The capacity for some customers to gain an exemption from Income Management is a key difference between New Income Management and the previous scheme. During 2011–12, a Commonwealth Ombudsman’s review and subsequent DHS internal taskforce identified a number of significant issues with the assessment of exemption applications, particularly concerning consistency and transparency in the decision-making process.7 DHS has since introduced a number of changes to its processes and it will be important that the department continues to monitor these changes to ensure they are addressing the issues that were identified.

In addition to exemptions, New Income Management has seen the introduction of the Voluntary Incentive Payment and Matched Savings Payment, with mixed success. As at 30 June 2012, 13 736 Voluntary Incentive Payments had been paid to 6006 customers, for a total of $3.4 million. By its nature, the payment is designed to encourage customers to begin and stay on the Voluntary Income Management measure. However, combined with the other operational attributes of Income Management (such as facilitating bill payments), there is a risk that the payment is also a barrier to some people moving off the scheme and becoming more self-sufficient in managing their financial affairs.

Take-up of the Matched Savings Payment has been significantly lower than expected, with only 18 people having received the payment at 30 June 2012. This suggests that the payment is not having the intended impact on savings behaviour. There would be value in FaHCSIA and DHS reviewing the design and impact of the payments to determine how they are contributing to the objectives of Income Management, and if necessary, provide advice to the Government on options to adjust the arrangements.

In stating the objectives of Income Management, the Act highlights that the scheme is intended to bring about a range of changes in individual and community behaviour. As the department responsible for both policy advice and overall performance reporting, FaHCSIA has a key role in measuring the success or otherwise of Income Management in meeting its objectives. Currently, very limited information on Income Management is publicly reported, and the reporting focuses on basic metrics such as the number of people on the scheme and the amount of spending via one of three payment methods (BasicsCard). Accordingly, there is scope for FaHCSIA to improve the existing reporting arrangements by developing and reporting on a range of key performance indicators that provide insights on the effectiveness of Income Management in meeting its legislative objectives.

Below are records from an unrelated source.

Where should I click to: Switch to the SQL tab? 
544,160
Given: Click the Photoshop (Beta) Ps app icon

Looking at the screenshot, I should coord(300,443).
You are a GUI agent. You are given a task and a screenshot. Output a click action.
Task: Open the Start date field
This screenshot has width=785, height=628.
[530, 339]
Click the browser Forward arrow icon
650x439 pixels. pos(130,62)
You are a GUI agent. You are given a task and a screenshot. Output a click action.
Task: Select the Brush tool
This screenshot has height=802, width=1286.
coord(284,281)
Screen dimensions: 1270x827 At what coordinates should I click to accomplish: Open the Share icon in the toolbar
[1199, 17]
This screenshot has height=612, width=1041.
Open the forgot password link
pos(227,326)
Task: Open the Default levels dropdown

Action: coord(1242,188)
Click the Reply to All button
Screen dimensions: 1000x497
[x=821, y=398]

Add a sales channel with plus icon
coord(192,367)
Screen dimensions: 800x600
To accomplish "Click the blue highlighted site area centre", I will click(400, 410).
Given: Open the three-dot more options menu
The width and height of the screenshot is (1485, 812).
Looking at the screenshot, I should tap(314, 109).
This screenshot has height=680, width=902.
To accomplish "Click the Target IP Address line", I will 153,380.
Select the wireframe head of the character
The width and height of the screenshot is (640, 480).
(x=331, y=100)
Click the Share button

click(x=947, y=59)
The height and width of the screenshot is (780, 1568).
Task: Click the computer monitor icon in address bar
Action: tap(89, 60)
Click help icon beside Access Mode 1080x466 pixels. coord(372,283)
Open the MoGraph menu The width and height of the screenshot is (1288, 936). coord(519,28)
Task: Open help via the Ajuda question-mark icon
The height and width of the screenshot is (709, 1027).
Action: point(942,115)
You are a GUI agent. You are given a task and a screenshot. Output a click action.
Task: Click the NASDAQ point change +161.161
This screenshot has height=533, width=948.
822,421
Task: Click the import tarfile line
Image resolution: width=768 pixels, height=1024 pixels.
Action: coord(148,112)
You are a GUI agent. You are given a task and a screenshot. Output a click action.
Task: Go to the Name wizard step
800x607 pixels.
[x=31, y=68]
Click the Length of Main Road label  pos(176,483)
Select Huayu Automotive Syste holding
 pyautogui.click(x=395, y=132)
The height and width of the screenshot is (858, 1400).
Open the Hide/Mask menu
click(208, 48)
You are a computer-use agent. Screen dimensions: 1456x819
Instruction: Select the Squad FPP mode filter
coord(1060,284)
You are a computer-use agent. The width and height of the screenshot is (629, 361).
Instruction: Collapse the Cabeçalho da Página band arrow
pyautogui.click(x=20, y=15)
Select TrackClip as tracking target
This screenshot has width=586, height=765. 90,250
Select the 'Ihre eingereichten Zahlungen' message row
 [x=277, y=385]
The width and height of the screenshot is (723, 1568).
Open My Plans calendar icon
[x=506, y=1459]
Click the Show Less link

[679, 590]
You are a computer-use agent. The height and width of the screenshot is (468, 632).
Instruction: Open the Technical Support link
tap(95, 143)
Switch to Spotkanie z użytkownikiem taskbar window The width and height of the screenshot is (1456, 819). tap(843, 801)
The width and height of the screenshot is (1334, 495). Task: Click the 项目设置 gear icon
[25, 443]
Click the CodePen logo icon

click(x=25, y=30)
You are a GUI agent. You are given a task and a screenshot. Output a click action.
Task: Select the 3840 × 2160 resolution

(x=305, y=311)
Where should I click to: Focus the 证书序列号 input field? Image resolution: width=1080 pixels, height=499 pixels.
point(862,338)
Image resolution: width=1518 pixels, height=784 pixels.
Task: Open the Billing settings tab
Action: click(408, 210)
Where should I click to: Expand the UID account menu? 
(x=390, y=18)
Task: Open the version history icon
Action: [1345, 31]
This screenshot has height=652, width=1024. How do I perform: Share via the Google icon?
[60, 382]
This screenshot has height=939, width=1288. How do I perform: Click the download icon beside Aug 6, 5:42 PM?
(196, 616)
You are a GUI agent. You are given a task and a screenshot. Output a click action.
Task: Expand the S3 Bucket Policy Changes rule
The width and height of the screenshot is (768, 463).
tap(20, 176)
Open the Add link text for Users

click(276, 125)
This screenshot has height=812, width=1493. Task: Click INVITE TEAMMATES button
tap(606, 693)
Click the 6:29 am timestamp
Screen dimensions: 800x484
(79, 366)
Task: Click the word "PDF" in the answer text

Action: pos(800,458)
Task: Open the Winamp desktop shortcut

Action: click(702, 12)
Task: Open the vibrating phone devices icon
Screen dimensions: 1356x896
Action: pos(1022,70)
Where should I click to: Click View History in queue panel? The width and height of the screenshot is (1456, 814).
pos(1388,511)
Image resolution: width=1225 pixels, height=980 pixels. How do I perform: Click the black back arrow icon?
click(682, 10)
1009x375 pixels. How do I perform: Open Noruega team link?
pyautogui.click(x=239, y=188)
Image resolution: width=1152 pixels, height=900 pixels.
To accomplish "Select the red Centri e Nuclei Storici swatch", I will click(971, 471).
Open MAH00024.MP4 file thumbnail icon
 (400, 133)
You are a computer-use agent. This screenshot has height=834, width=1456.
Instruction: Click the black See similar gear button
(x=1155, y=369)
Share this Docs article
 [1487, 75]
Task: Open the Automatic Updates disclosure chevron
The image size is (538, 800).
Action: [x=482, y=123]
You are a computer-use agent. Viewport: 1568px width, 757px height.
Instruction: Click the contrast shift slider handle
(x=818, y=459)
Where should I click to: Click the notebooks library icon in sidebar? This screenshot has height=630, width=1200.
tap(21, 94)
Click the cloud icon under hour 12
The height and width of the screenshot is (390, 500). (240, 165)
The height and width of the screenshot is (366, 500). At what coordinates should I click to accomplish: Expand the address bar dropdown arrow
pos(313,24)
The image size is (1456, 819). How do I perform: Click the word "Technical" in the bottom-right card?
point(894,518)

Similarly, while DHS collects an extensive amount of administrative data on Income Management, the nature of internal reporting is largely focused on specific metrics, such as customer numbers, and is not complemented by analysis of trends, key drivers, or the quality of service provision. Therefore, there is also scope for DHS to strengthen its internal monitoring and reporting arrangements by developing performance indicators that better measure the efficiency and effectiveness of Income Management service delivery.

The Government has commissioned a consortium of experts to conduct a strategic longitudinal evaluation of the implementation and effectiveness of New Income Management in the Northern Territory. The evaluation includes a baseline study which reflects the circumstances of individuals soon after the implementation of New Income Management, and a series of four annual reports. The findings of the evaluation, particularly the final report due in December 2014, can be expected to provide important insights on the impact of Income Management and will inform the Government’s consideration of the success of the policy approach and its future direction.

The ANAO has made two recommendations to improve the internal and external monitoring and reporting of Income Management. The recommendations are aimed at assisting the departments and stakeholders gain a better understanding of the service delivery performance and the success or otherwise of the scheme in meeting the stated policy objectives.